■ **THE PROBLEM**: Copy the data as given. No line may be skipped.

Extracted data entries
════════

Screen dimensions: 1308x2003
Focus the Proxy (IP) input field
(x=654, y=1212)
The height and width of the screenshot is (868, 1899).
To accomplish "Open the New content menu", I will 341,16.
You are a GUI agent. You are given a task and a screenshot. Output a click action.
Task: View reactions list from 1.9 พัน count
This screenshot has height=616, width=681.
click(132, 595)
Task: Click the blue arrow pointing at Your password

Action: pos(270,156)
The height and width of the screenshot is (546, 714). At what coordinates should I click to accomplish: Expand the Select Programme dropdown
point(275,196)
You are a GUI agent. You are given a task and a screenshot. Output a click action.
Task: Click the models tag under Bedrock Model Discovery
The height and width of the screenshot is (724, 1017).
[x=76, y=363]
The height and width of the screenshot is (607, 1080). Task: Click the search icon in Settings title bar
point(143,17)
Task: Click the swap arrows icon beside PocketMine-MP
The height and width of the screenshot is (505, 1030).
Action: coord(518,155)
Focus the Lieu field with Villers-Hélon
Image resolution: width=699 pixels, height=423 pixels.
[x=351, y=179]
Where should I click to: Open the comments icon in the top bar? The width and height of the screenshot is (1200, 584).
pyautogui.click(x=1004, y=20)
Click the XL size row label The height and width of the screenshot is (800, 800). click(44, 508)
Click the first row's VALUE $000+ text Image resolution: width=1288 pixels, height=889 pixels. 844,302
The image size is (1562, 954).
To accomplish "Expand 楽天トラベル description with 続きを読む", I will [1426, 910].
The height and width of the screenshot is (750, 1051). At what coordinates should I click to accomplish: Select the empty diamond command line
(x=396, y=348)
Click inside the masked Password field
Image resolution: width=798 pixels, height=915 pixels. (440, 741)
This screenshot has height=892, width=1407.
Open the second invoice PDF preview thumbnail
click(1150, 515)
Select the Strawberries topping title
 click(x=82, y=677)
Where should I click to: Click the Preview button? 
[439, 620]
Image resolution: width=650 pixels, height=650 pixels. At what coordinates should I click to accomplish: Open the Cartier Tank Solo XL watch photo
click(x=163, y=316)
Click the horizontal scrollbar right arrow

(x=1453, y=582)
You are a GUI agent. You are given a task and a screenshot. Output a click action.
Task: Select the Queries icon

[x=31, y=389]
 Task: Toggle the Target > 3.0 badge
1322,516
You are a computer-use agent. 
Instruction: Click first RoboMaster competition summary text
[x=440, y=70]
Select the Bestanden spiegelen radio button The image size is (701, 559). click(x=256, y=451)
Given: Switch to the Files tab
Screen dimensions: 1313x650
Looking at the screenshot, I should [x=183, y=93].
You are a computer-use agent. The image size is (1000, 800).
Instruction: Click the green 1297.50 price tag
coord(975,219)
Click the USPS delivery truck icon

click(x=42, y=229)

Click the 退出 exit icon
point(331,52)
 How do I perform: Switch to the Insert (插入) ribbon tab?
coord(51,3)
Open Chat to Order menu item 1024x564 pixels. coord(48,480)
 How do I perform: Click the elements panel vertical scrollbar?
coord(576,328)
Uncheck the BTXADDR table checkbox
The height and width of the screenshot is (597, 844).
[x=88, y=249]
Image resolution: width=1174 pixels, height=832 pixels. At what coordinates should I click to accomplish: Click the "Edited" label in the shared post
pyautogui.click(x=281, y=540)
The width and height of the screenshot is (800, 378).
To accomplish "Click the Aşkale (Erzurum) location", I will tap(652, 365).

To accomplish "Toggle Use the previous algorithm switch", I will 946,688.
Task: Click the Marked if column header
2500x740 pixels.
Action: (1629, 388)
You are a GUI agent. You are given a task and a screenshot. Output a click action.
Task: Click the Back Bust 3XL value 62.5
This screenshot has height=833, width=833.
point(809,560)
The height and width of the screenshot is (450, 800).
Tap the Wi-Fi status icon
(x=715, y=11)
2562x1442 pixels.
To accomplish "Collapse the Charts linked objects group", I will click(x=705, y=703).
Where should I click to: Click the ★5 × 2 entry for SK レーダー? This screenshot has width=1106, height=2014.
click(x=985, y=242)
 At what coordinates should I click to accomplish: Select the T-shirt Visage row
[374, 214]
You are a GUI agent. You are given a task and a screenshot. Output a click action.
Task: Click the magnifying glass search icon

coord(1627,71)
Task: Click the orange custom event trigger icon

════════

■ **RESPONSE TO THIS TASK**:
Screen dimensions: 1308x2003
Focus the Proxy (IP) input field
(x=654, y=1212)
The height and width of the screenshot is (868, 1899).
To accomplish "Open the New content menu", I will 341,16.
You are a GUI agent. You are given a task and a screenshot. Output a click action.
Task: View reactions list from 1.9 พัน count
This screenshot has height=616, width=681.
click(132, 595)
Task: Click the blue arrow pointing at Your password

Action: pos(270,156)
The height and width of the screenshot is (546, 714). At what coordinates should I click to accomplish: Expand the Select Programme dropdown
point(275,196)
You are a GUI agent. You are given a task and a screenshot. Output a click action.
Task: Click the models tag under Bedrock Model Discovery
The height and width of the screenshot is (724, 1017).
[x=76, y=363]
The height and width of the screenshot is (607, 1080). Task: Click the search icon in Settings title bar
point(143,17)
Task: Click the swap arrows icon beside PocketMine-MP
The height and width of the screenshot is (505, 1030).
Action: coord(518,155)
Focus the Lieu field with Villers-Hélon
Image resolution: width=699 pixels, height=423 pixels.
[x=351, y=179]
Where should I click to: Open the comments icon in the top bar? The width and height of the screenshot is (1200, 584).
pyautogui.click(x=1004, y=20)
Click the XL size row label The height and width of the screenshot is (800, 800). click(44, 508)
Click the first row's VALUE $000+ text Image resolution: width=1288 pixels, height=889 pixels. 844,302
The image size is (1562, 954).
To accomplish "Expand 楽天トラベル description with 続きを読む", I will [1426, 910].
The height and width of the screenshot is (750, 1051). At what coordinates should I click to accomplish: Select the empty diamond command line
(x=396, y=348)
Click inside the masked Password field
Image resolution: width=798 pixels, height=915 pixels. (440, 741)
This screenshot has height=892, width=1407.
Open the second invoice PDF preview thumbnail
click(1150, 515)
Select the Strawberries topping title
 click(x=82, y=677)
Where should I click to: Click the Preview button? 
[439, 620]
Image resolution: width=650 pixels, height=650 pixels. At what coordinates should I click to accomplish: Open the Cartier Tank Solo XL watch photo
click(x=163, y=316)
Click the horizontal scrollbar right arrow

(x=1453, y=582)
You are a GUI agent. You are given a task and a screenshot. Output a click action.
Task: Select the Queries icon

[x=31, y=389]
 Task: Toggle the Target > 3.0 badge
1322,516
You are a computer-use agent. 
Instruction: Click first RoboMaster competition summary text
[x=440, y=70]
Select the Bestanden spiegelen radio button The image size is (701, 559). click(x=256, y=451)
Given: Switch to the Files tab
Screen dimensions: 1313x650
Looking at the screenshot, I should [x=183, y=93].
You are a computer-use agent. The image size is (1000, 800).
Instruction: Click the green 1297.50 price tag
coord(975,219)
Click the USPS delivery truck icon

click(x=42, y=229)

Click the 退出 exit icon
point(331,52)
 How do I perform: Switch to the Insert (插入) ribbon tab?
coord(51,3)
Open Chat to Order menu item 1024x564 pixels. coord(48,480)
 How do I perform: Click the elements panel vertical scrollbar?
coord(576,328)
Uncheck the BTXADDR table checkbox
The height and width of the screenshot is (597, 844).
[x=88, y=249]
Image resolution: width=1174 pixels, height=832 pixels. At what coordinates should I click to accomplish: Click the "Edited" label in the shared post
pyautogui.click(x=281, y=540)
The width and height of the screenshot is (800, 378).
To accomplish "Click the Aşkale (Erzurum) location", I will tap(652, 365).

To accomplish "Toggle Use the previous algorithm switch", I will 946,688.
Task: Click the Marked if column header
2500x740 pixels.
Action: (1629, 388)
You are a GUI agent. You are given a task and a screenshot. Output a click action.
Task: Click the Back Bust 3XL value 62.5
This screenshot has height=833, width=833.
point(809,560)
The height and width of the screenshot is (450, 800).
Tap the Wi-Fi status icon
(x=715, y=11)
2562x1442 pixels.
To accomplish "Collapse the Charts linked objects group", I will click(x=705, y=703).
Where should I click to: Click the ★5 × 2 entry for SK レーダー? This screenshot has width=1106, height=2014.
click(x=985, y=242)
 At what coordinates should I click to accomplish: Select the T-shirt Visage row
[374, 214]
You are a GUI agent. You are given a task and a screenshot. Output a click action.
Task: Click the magnifying glass search icon

coord(1627,71)
Task: Click the orange custom event trigger icon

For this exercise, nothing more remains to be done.